Although Spa has something of a reputation for unpredictable weather, Saturday's qualifying session was held on a dry track, and it saw Hakkinen clinch his fifth pole position of 2000 - this filled him with confidence for the next day's race. Jordan's Jarno Trulli would start alongside him in second, the Italian having also done so earlier on in Monaco. Jenson Button qualified an impressive third for Williams, leading Michael Schumacher in fourth, Coulthard in fifth and Michael's brother Ralf in sixth.

Unlike the previous day, Sunday did bring a wet track, with standing water causing the race to begin behind the Safety Car. It pulled in after one lap, however, allowing Hakkinen to pull away from Trulli - Button, Michael Schumacher and Coulthard all held their respective grid positions behind him. Button attempted to pass Trulli on lap 4, but made an error that allowed the chasing Schumacher to claim third. On the next lap - by which time he had taken second from Trulli - a collision between the Williams and the Jordan put the latter out of the race, dashing hopes of a good result for the Irish team.

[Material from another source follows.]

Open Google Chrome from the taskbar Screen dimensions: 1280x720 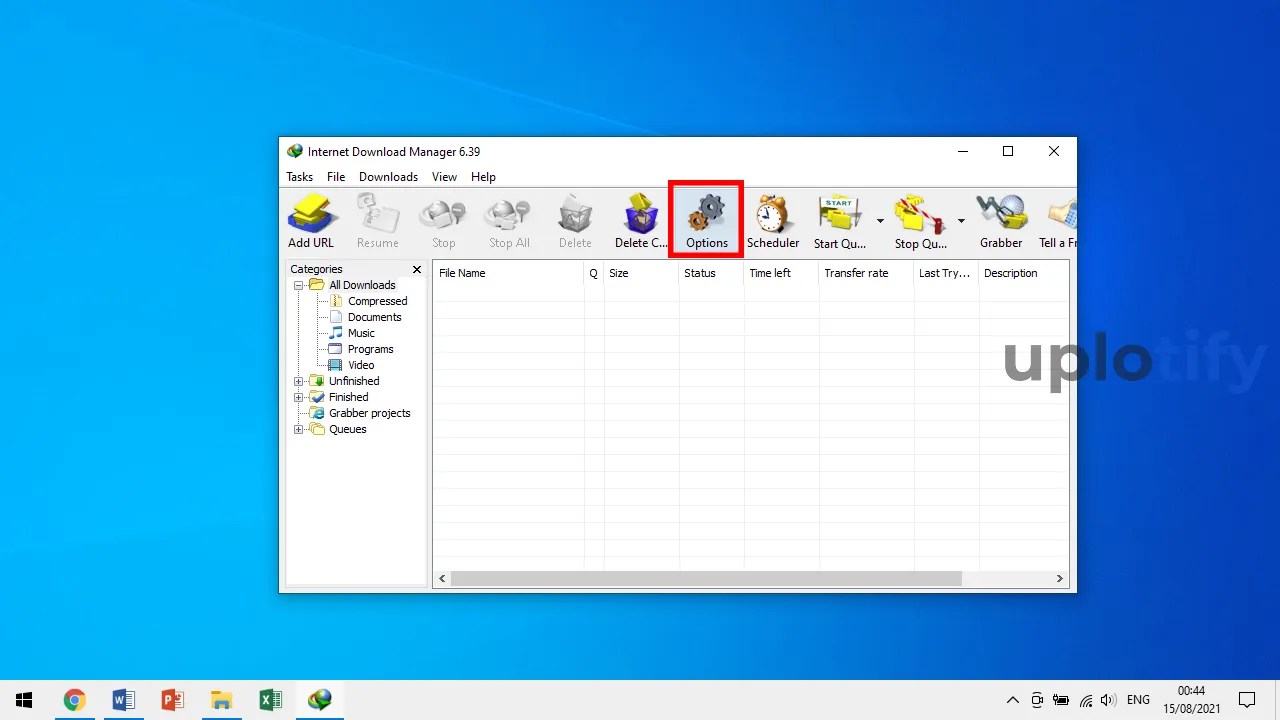[x=75, y=699]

As Button recovered from the incident, which caused him to lose two positions, the Schumacher brothers prepared to pit for dry tyres; they were the first drivers to do so. The next few laps saw the pits become a hive of activity, and by the end of lap 9 everyone had stopped - Hakkinen had done so without losing the lead. Despite this, however, Michael Schumacher was closing in, and by lap 13 he was just 4.6 seconds behind his rival thanks to a series of fastest laps.

The German would soon have a chance to seize the race for himself when Hakkinen spun at Stavelot, letting him through into the lead. Over the next nine laps, the gap between the two increased to 11 seconds. Lap 22 marked his second stop, and he emerged afterwards in third, behind Hakkinen and brother Ralf. The Finn would stop again four laps later, and when he emerged behind Michael he was instructed to speed up to reduce the gap to the Ferrari due to its heavy fuel load. The race for victory was well and truly on.

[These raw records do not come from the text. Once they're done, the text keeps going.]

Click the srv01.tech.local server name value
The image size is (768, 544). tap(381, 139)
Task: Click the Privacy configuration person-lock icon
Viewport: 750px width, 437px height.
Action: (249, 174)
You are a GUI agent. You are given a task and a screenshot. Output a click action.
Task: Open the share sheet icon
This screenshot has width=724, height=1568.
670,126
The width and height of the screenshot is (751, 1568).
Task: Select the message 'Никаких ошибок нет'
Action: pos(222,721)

Further down the field, Prost's Jean Alesi was having a fantastic race that saw him progress into the points, but sadly retired with on lap 32 with an almost identical fuel pressure problem to Barrichello's Ferrari, which had just passed him for sixth. The two retirements meant that Button could claim fourth, setting Williams up for a 3-4 finish - Ralf was occupying the final podium spot. His brother was having trouble maintaining his tyres, and was forced to drive off-line to cool them in water; Hakkinen responded by closing the gap.

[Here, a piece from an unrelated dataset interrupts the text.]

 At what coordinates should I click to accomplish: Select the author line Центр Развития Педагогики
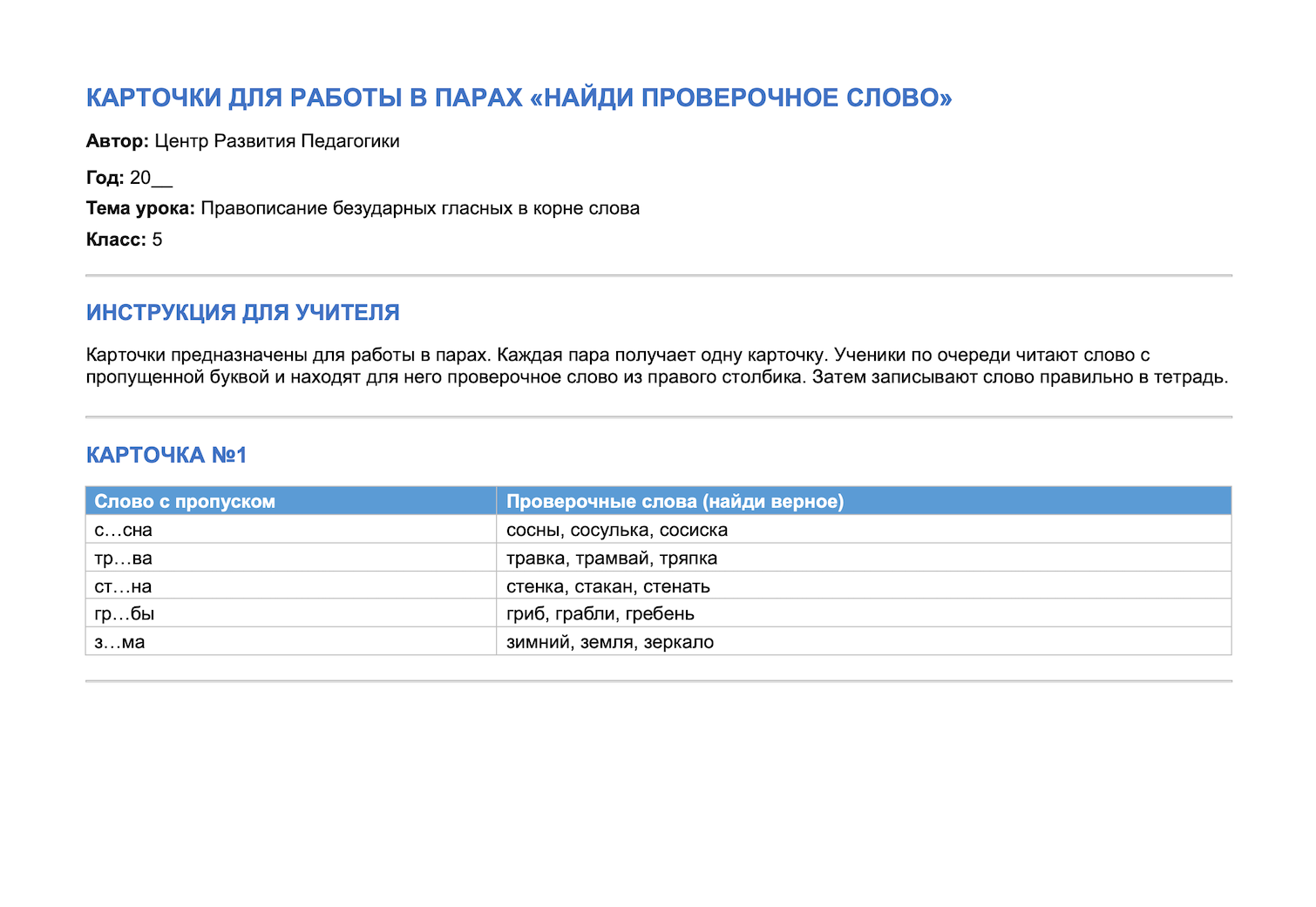click(x=276, y=141)
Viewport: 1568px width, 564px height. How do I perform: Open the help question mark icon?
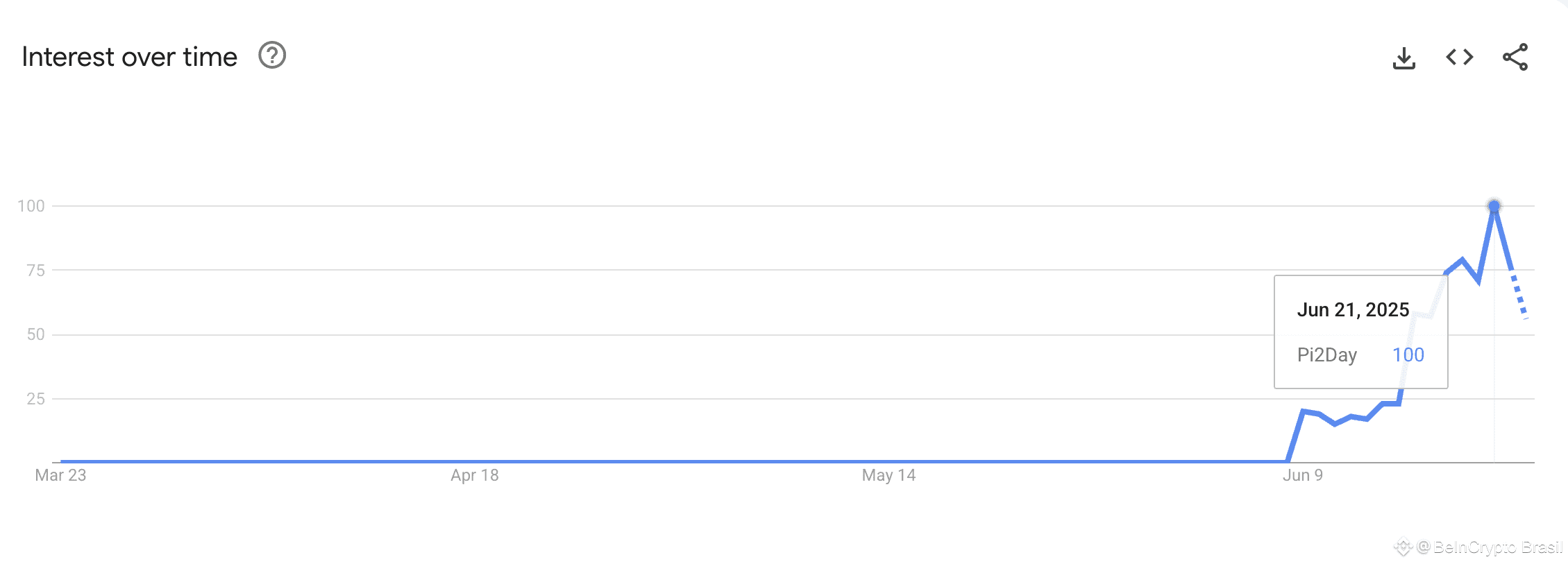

The McLaren was right on the Ferrari's gearbox by lap 41, at which point there were just three laps remaining. What followed would decide the race; as the two men approached Ricardo Zonta's BAR, which was a lap down, Schumacher opted to take an inside line to lap the Brazilian on the Kemmel Straight. Hakkinen, sensing an opportunity, dived to the outside, and his gamble paid off as he passed Zonta to snatch first place.

This late drama gave Hakkinen his fourth win of the year, with Michael Schumacher coming home 1.1 seconds behind. Ralf kept third, with Coulthard taking fourth from Button, who stuck to fifth and two points. The final scorer was sixth-placed Heinz-Harald Frentzen, his one point providing some consolation to Jordan after Trulli's early retirement.